======== MATERIAL FOR THIS EXERCISE
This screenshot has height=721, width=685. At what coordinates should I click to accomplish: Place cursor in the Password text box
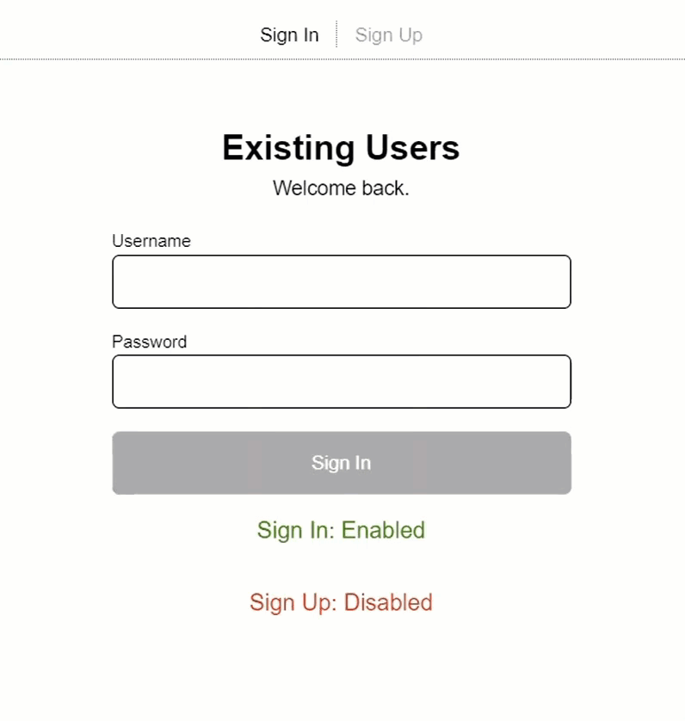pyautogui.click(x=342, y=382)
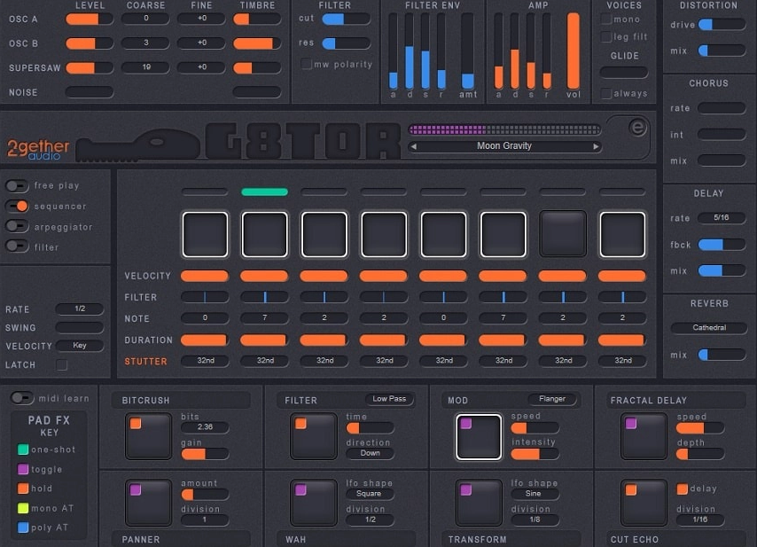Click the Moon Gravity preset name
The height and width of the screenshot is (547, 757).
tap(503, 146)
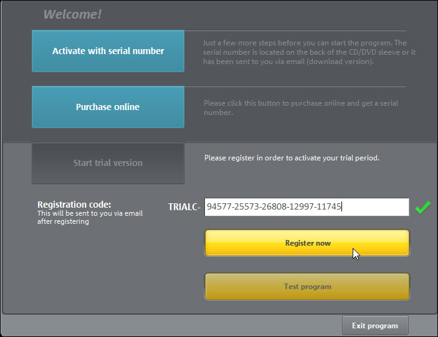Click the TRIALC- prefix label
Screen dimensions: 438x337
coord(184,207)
================
◆ REQUIRED ACTION
Only the text of the records belongs in the answer, printed exactly and without pictures.

◆ SOLUTION TO THIS TASK
This screenshot has height=721, width=685. At what coordinates should I click to accomplish: Place cursor in the Password text box
pyautogui.click(x=342, y=382)
Click the Moon Gravity preset name
The height and width of the screenshot is (547, 757).
tap(503, 146)
Click the TRIALC- prefix label
Screen dimensions: 438x337
coord(184,207)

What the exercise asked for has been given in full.